Was besonders hervorzuheben ist, ist die damalige Atmosphäre, die Anke Gebert wie keine zweite heraufzubeschwören vermag. Durch ihren bildhaft-beschreibenden Stil wird der Alltag der Protagonisten plastisch, als Leser habe ich mich sofort in das Berlin der damaligen Zeit hineinversetzt gefühlt. Ich liebe dieses authentische Zeit- und Lokalkolorit! Anschaulich und ungeschönt beschrieben wird auch die Nachkriegszeit mit den Entbehrungen und dem täglichen Kampf ums Überleben nach 1945. Auch der Einblick in ein mit bis dato unbekanntes Kapitel der deutschen Justizgeschichte war sehr faszinierend, ich habe noch niemals von einer postmortalen Heirat gehört und konnte mir bisher auch noch nicht vorstellen, dass dies überhaupt möglich ist.

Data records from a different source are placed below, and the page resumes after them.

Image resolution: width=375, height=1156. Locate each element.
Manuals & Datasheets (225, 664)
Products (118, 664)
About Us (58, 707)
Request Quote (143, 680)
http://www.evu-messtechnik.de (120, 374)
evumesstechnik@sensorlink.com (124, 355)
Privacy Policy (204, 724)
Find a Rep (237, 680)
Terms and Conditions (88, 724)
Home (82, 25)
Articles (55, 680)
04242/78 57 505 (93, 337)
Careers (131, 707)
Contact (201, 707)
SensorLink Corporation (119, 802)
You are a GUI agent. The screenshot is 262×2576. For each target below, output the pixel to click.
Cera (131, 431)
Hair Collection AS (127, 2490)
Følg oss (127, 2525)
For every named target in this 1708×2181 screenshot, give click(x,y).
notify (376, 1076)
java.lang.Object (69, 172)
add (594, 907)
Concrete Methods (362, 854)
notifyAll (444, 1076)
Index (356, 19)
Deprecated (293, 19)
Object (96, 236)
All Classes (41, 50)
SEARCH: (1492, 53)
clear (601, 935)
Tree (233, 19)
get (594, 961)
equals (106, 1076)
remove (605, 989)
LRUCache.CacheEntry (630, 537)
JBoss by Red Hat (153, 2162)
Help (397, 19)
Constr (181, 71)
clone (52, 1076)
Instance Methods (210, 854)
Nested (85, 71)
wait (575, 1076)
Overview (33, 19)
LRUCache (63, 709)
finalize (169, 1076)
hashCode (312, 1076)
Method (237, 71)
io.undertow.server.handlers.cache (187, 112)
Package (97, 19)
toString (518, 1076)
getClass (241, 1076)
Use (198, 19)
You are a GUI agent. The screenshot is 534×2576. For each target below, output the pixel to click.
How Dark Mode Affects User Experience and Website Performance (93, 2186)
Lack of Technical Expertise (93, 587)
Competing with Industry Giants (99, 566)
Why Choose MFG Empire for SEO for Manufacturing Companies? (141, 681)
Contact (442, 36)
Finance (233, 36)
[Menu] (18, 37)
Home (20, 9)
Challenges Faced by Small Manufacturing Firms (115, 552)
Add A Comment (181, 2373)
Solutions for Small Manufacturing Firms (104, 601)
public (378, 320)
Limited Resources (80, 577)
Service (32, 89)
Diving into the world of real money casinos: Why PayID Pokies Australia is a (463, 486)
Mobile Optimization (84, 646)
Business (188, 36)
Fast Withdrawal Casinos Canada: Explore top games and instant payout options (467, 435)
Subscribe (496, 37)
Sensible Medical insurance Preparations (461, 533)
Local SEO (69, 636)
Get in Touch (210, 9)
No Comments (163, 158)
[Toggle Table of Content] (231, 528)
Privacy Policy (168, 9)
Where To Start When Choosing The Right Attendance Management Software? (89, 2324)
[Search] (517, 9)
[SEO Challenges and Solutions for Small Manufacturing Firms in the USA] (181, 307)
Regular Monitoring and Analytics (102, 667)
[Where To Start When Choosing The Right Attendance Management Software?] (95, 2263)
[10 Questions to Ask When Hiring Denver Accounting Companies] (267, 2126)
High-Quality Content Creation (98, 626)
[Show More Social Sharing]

Bücher, die auf einer wahren Begebenheit beruhen, ergreifen mich immer besonders. „Wo du nicht bist“ hat mich allerdings noch nachhaltig berührt und beschäftigt. Zwar wird gleich am Anfang klar, dass das Buch kein "leichter" Stoff ist, aber dennoch fiebert man mit Irma und Erich mit und hofft bis zum Schluss auf ein anderes Ende. Ich bin sehr fasziniert von Irmas Lebens- und Liebesgeschichte und immer wieder aufs Neue darüber erschüttert, zu welch grausamen Handeln Menschen fähig sind. Das Buch ist ein Plädoyer für die Macht der Liebe und gegen die Ungerechtigkeit und Unmenschlichkeit des Nationalsozialismus, das den Leser erschüttert, berührt und nachdenklich zurücklässt.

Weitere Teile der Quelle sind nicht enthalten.